━━ Excerpt provided
A Lightweight Replicable Local Digital Twin Workflow for Small Cities Using Open Data and Web-Based 3D Visualization
Abstract
1. Introduction
2. Related Works and State of the Art
2.1. Key Themes Driving the Literature Analysis
- First, there have been several important and well-documented contributions to the field related to decentralization, in the form of LDTs. For example, the work of Kondo et al. [12] and Knebel et al. [7] indicate that processing closer to the network edge has led to a more than 50% improvement in response time. Indeed, response times are often a paramount concern in the design of real-time monitoring systems for cities where cloud latency can be too slow.
- Second, the selection of the NGSDI-LD standard and FIWARE ecosystem as a best practice for building replicable (https://www.fiware.org/, accessed on 26 June 2026) and portable smart solutions [22] is another theme that appears often in the literature. In conjunction with the AAS meta model [23], it is clear that its use as a “single source of truth” of asset-based data over their entire asset lifecycle has proven extremely useful in this area.
- Third, from our analysis, a significant gap was the use of informal “box-and-arrow” diagrams along with the conflation between the structural and behavioral aspects of DTs in much of the current documentation. This lack of multi-view documentation according to ISO42010 [24] makes it difficult for practitioners to replicate successful approaches with new and (perhaps) unique use cases, such as those of the small cities studied in this review.
━━━━
◆ **What is expected**
Answer these questions about the literature review on local digital twins:
(a) By how much did processing closer to the network edge improve response time, according to Kondo et al. and Knebel et al.?
(b) Which standard and ecosystem are named as a best practice for building replicable and portable smart solutions?
(c) Which standard is cited for the multi-view documentation that much current documentation lacks?
The lines after this point come from a separate source.
━━ Material
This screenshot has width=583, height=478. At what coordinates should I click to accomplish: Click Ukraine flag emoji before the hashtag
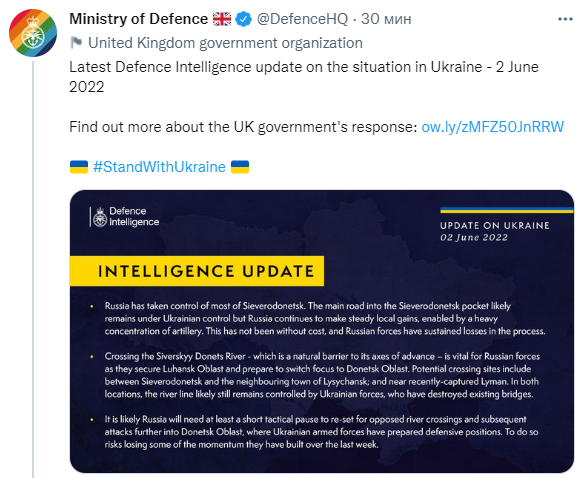(x=79, y=167)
━━━━
◆ **Solution to this task**
(a) More than 50%.
(b) The NGSDI-LD standard and the FIWARE ecosystem.
(c) ISO42010.